#### Exercise goal
Only one stretch of the listing below is wanted. Give it again exactly, from the line with "Switch to 추천 지표 보기" through the line with "Viewport: 1568px width, 776px height.".

─── Working data

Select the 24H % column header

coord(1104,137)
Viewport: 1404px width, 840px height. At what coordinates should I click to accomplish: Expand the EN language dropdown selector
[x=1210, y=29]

──────
─── Working data

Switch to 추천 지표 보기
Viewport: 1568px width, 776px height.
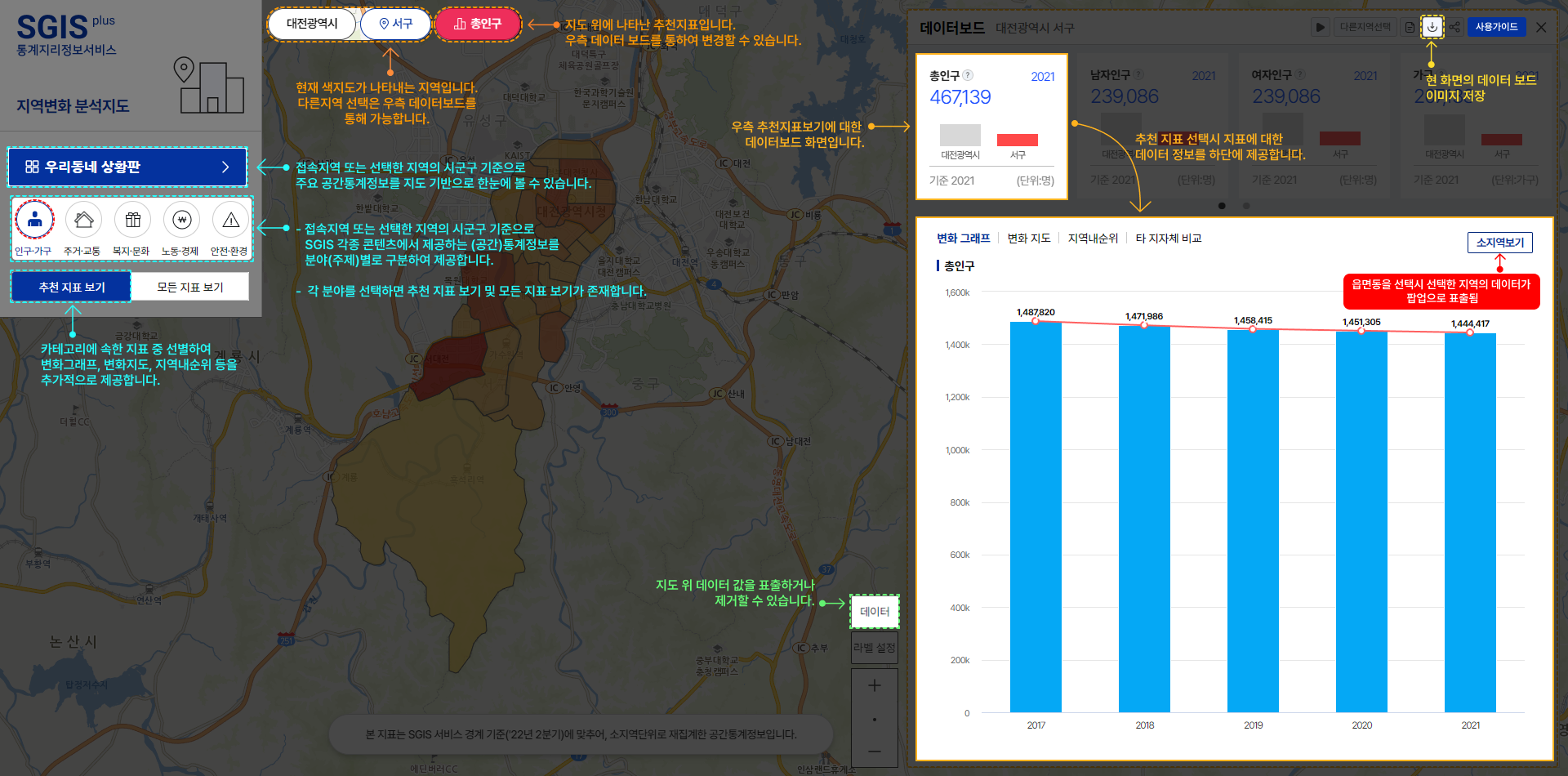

──────

#### Reply to the task
Switch to 추천 지표 보기
Viewport: 1568px width, 776px height.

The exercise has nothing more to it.